Write out everything from the line containing "click on descending-trendline." down to the line containing "Looking at the image, I should click on (448, 204).", switching "descending-trendline" to "ascending-trendline" and keeping the rest unchanged. Give only those lines.

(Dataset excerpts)
● ● ● ● ● ● ●
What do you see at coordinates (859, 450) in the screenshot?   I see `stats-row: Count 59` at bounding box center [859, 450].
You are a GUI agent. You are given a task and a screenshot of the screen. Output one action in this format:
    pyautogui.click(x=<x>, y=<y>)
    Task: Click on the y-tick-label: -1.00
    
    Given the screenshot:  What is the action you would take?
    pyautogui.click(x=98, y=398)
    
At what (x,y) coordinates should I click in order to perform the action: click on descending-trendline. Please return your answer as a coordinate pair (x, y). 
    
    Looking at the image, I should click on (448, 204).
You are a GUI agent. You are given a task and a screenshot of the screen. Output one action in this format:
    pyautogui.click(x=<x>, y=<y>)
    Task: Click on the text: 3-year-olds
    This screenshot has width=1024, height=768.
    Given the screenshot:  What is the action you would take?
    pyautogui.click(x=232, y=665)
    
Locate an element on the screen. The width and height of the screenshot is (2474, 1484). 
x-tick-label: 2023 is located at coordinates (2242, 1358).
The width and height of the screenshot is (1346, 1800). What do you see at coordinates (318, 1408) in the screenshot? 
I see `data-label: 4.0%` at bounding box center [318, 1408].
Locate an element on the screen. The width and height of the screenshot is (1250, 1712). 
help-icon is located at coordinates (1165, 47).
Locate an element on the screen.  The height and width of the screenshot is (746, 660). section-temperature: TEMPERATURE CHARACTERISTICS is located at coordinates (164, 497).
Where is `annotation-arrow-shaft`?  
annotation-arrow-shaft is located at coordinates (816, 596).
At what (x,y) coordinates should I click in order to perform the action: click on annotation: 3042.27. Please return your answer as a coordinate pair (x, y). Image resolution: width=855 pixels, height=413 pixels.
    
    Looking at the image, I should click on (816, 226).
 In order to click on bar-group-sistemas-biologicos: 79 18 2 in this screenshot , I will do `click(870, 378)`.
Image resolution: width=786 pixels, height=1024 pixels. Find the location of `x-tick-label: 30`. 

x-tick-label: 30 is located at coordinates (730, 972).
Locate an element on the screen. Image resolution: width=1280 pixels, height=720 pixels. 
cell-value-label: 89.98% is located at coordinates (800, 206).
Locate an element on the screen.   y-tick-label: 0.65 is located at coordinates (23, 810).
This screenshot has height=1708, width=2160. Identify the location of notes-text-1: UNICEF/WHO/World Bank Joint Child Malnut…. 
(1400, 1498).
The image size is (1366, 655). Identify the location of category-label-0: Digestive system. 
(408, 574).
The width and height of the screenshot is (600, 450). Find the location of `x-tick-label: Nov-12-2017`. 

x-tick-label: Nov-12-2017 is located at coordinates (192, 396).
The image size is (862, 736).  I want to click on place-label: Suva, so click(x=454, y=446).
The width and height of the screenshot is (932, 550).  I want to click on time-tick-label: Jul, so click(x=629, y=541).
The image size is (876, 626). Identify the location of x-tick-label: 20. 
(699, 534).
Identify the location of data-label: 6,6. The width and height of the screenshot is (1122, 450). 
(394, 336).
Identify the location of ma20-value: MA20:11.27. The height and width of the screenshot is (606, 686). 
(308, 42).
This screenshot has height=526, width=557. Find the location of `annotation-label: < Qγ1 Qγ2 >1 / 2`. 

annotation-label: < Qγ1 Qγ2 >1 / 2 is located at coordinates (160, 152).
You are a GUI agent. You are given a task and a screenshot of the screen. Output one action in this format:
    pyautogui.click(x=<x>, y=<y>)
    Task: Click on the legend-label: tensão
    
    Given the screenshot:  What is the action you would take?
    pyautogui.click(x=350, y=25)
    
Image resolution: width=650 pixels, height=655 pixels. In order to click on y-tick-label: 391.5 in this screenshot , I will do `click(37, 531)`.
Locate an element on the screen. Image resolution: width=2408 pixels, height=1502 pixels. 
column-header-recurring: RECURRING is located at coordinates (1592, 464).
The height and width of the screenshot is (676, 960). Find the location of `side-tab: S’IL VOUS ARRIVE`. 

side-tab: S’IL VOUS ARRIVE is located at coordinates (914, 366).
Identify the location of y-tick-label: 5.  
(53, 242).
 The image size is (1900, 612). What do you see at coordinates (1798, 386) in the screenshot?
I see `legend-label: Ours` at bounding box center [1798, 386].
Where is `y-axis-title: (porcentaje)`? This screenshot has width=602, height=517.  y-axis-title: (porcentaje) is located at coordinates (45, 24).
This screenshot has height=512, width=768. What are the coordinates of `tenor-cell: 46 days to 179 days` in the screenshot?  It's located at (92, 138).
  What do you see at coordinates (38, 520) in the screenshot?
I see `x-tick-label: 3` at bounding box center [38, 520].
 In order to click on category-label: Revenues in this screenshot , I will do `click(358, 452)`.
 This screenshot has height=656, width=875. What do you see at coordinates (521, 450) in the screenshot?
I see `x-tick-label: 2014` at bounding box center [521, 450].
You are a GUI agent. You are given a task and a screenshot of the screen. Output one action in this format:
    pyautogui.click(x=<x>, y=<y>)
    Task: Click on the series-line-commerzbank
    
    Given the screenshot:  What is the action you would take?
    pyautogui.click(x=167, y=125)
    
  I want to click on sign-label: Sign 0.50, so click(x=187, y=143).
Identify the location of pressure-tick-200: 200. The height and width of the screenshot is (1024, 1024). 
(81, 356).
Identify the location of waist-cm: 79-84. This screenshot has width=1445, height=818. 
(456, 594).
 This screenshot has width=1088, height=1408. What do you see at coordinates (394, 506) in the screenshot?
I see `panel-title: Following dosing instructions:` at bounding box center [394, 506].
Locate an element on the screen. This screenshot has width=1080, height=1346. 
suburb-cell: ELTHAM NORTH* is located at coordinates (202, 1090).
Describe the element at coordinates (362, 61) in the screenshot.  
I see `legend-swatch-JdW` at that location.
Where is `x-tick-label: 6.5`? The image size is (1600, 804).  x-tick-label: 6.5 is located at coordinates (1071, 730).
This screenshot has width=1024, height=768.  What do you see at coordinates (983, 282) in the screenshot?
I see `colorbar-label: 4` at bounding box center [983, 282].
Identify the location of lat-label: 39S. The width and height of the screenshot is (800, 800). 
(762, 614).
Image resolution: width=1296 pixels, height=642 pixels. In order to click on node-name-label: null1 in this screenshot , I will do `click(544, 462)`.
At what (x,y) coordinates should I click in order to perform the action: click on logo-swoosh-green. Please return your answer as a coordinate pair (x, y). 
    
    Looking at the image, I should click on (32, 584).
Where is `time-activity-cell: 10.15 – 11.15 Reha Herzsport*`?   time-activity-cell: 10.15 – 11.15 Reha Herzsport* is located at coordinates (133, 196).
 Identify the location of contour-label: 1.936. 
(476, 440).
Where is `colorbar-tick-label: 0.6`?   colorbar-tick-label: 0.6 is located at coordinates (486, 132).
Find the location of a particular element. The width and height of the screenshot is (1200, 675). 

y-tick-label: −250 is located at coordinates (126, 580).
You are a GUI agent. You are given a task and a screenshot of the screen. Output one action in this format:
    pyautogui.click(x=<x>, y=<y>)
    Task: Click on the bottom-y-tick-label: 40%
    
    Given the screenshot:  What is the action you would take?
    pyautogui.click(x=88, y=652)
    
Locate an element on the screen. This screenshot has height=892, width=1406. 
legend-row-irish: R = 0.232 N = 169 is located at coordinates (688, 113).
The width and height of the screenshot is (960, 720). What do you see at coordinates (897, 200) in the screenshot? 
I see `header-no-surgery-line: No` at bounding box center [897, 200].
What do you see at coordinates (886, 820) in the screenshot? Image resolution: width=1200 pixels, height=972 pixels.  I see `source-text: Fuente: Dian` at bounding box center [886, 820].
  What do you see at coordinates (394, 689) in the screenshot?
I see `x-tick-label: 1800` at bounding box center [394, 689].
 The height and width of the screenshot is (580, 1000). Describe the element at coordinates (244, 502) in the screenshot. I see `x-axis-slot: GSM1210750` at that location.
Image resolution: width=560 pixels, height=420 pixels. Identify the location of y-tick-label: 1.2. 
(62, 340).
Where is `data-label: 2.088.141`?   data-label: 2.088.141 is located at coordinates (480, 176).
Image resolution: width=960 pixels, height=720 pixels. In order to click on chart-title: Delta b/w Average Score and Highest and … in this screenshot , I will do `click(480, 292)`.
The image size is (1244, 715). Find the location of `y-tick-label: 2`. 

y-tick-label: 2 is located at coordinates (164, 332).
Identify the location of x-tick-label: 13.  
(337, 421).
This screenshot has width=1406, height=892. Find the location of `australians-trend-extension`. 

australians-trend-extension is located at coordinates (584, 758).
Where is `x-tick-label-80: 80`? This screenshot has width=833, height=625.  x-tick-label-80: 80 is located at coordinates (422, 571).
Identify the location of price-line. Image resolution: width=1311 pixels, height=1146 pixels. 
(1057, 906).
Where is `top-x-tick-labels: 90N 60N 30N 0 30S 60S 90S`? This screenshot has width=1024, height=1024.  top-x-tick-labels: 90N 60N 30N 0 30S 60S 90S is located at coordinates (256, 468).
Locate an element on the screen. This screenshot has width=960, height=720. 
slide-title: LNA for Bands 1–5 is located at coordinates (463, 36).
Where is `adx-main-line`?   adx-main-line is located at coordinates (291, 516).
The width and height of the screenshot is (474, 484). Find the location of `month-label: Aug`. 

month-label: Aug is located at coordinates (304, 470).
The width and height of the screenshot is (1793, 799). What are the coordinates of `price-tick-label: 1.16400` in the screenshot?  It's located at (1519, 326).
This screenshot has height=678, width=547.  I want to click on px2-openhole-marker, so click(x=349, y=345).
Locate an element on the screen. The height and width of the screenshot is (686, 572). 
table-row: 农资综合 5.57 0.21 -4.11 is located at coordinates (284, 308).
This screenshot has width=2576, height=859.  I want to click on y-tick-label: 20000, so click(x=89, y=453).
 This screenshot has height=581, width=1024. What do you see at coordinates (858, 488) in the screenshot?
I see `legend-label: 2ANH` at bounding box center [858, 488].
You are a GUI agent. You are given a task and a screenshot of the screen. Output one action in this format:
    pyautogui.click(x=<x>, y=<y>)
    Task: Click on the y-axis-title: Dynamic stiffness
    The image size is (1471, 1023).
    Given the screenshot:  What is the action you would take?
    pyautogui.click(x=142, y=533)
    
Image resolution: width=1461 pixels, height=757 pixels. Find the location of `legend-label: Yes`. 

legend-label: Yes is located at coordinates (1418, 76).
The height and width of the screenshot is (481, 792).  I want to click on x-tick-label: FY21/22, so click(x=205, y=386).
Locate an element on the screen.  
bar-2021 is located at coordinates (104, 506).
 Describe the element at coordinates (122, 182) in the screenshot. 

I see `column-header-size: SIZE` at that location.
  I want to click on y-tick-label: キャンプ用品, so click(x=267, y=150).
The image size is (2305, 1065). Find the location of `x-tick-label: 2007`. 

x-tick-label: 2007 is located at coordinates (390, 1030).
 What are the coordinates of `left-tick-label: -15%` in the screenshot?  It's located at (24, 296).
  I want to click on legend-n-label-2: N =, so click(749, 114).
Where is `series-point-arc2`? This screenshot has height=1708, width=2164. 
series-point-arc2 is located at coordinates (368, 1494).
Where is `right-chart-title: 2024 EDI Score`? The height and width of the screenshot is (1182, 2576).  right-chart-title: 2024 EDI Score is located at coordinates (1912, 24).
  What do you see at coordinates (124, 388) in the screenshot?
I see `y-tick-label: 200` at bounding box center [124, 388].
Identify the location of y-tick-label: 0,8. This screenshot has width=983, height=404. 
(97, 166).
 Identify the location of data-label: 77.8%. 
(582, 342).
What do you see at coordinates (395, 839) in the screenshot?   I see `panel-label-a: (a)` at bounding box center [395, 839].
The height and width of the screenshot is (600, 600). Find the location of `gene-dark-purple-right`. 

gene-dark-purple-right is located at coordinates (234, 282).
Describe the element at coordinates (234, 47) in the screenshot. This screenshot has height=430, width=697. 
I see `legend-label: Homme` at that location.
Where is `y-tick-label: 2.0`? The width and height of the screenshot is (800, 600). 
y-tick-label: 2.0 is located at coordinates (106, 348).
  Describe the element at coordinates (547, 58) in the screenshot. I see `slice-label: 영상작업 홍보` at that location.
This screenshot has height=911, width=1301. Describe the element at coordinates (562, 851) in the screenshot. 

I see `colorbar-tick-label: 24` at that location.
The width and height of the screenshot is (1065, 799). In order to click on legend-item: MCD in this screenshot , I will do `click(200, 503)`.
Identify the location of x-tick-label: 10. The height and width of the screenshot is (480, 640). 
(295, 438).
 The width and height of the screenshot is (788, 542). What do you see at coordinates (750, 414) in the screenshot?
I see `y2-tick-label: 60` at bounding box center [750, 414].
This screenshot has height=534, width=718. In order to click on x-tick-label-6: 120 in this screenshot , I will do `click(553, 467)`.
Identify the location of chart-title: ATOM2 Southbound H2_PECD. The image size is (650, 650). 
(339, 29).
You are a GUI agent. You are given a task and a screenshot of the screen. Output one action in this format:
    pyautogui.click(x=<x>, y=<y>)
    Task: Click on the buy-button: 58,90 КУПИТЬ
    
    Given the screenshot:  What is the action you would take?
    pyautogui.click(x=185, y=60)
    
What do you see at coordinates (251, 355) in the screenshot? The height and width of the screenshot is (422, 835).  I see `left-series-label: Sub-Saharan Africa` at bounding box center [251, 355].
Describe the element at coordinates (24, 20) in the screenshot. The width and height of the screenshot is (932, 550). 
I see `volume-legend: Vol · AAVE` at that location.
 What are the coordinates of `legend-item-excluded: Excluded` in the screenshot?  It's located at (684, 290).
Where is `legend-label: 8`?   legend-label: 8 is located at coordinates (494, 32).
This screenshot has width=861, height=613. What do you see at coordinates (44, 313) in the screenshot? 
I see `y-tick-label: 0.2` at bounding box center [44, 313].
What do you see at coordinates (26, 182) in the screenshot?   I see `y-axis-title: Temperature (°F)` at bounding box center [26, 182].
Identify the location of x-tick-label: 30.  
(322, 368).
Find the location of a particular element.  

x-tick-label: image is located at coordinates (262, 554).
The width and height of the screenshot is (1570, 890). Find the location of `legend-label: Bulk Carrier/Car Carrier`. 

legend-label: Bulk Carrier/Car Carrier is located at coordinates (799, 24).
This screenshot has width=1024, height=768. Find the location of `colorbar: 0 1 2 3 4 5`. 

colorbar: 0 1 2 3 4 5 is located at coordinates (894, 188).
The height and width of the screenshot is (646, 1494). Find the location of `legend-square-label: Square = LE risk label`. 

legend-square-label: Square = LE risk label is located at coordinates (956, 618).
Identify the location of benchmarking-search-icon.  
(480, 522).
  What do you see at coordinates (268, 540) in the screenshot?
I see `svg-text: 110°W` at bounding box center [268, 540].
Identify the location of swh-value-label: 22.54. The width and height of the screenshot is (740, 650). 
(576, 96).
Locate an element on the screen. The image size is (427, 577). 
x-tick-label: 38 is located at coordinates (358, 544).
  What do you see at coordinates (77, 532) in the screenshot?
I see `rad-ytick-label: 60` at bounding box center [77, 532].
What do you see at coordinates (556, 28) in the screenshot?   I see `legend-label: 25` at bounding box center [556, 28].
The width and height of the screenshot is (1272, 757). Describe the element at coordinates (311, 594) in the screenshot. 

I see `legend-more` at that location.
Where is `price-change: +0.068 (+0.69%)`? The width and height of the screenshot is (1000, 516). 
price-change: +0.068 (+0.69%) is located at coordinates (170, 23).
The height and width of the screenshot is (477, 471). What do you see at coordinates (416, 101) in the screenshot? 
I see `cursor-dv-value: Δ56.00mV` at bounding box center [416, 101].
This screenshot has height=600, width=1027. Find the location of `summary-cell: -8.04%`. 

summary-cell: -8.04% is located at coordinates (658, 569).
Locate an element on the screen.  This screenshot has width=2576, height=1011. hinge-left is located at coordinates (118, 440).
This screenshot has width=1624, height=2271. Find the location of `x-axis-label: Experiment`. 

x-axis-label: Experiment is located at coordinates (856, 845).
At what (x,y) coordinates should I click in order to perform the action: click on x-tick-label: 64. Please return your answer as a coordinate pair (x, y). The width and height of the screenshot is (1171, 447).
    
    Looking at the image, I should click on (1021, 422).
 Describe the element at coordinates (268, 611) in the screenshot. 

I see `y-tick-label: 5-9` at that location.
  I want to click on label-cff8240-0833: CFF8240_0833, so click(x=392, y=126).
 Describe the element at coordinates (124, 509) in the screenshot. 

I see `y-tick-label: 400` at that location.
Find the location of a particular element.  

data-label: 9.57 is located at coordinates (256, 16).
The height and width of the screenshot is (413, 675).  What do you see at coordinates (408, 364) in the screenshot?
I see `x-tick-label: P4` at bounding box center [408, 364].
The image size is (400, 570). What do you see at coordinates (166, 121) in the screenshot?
● ● ● ● ● ● ●
• Expected output
At what (x,y) coordinates should I click in order to perform the action: click on ascending-trendline. Please return your answer as a coordinate pair (x, y). 
    
    Looking at the image, I should click on (448, 204).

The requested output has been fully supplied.